Still, its estimated hard core of 400 fighters is heavily armed, and dangerous. And besides their historic links with al Qaeda, they continue to pose a terrorist threat to U.S. citizens — the organization currently holds hostage the Wichita, Kansas couple Martin and Gracia Burnham, and last year kidnapped and beheaded Californian Guillermo Sobero. Sending U.S. troops to help wipe out Abu Sayyaf may be part of a strategy to eliminate havens of lawlessness in which al Qaeda may attempt to regroup. It's a project enthusiastically supported by the Philippine government, which has made heavy weather of its own efforts to destroy the group, and even fellow Muslim secessionists will weep few tears over the passing of Abu Sayyaf.

But the wider political context in the southern Philippines may pose problems. The MNLF, of course, is today the ruling party in Basilian, and five other regions that have joined the Autonomous Region of Muslim Mindanao since the peace agreement of 1996. This week's firefight between police and soldiers appears related to a faction fight between rival factions of the MNLF — the imprisoned Misauri had launched his rebellion only after being voted out of office by his own party, and his support-base remains limited.

Unease over Americans

The rival MILF, which has remained outside of the 1996 peace deal, has nonetheless been in negotiations with the government since declaring a cease-fire last August. Although more Islamist in orientation than the MNLF, the MILF publicly rejected Bin Laden's calls for global jihad last October, emphasizing that its primary concern was to bring peace to the southern Philippines. So the tiny Abu Sayyaf is essentially alone, and could potentially be finished off even within the six months allocated for the initial joint exercise between U.S. and Philippine military personnel on Basilian.

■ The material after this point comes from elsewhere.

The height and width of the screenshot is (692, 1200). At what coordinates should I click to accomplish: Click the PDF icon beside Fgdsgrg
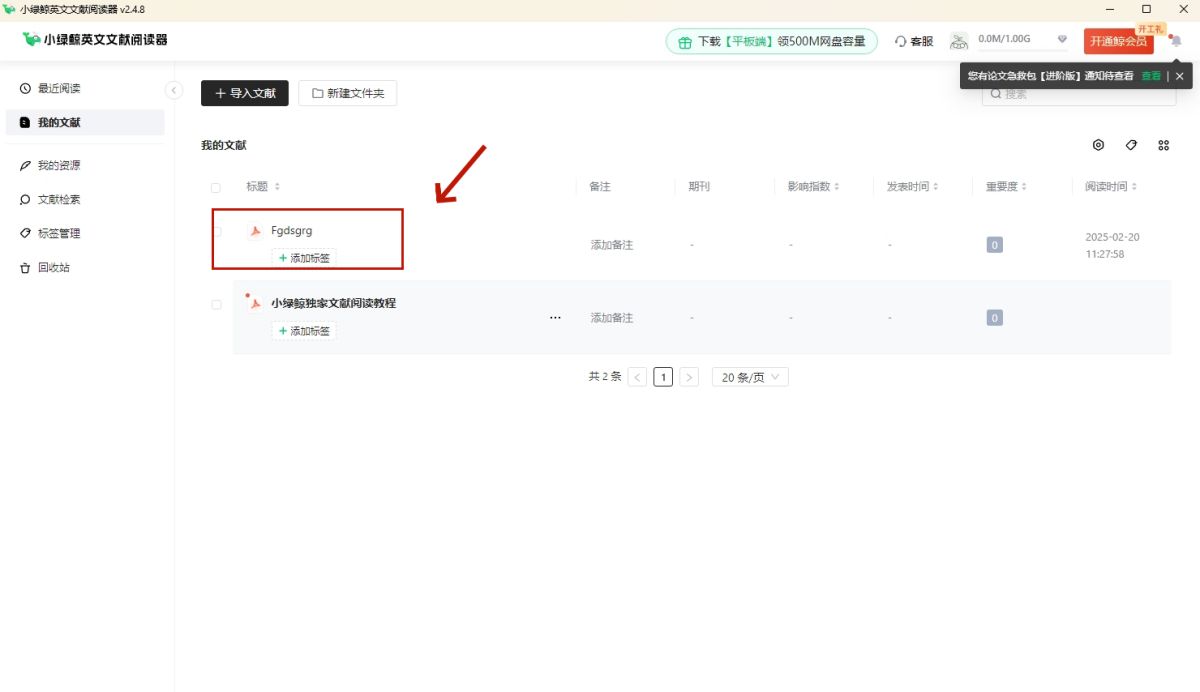[255, 231]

The presence of U.S. personnel in the Philippines is not uncomplicated, however. The withdrawal of the U.S. from its longtime naval base at Subic Bay and Clark Airfield in 1991 came after decades of Filipino nationalist pressure, and inviting American troops back in remains a sensitive decision for President Gloria Arroyo. Her insistence that U.S. forces will be limited to advisory and support roles may reflect a concern that her political rivals may try to exploit nationalist sentiments against her over a renewed American presence. The Maoist New People's Army whose four-decade insurgency in the central Philippines continues has also vowed to keep the U.S. out, and there is some concern that the American presence may even prompt the MILF to end its cease-fire, or be exploited in inter-factional conflict on the southern islands.

Still, Arroyo may be hoping that U.S. assistance will ensure a quick and popular victory over Abu Sayyaf, shoring up her domestic and international standing. It would certainly help her render her country once again safe for American tourists — but decidedly uncomfortable for al Qaeda fugitives.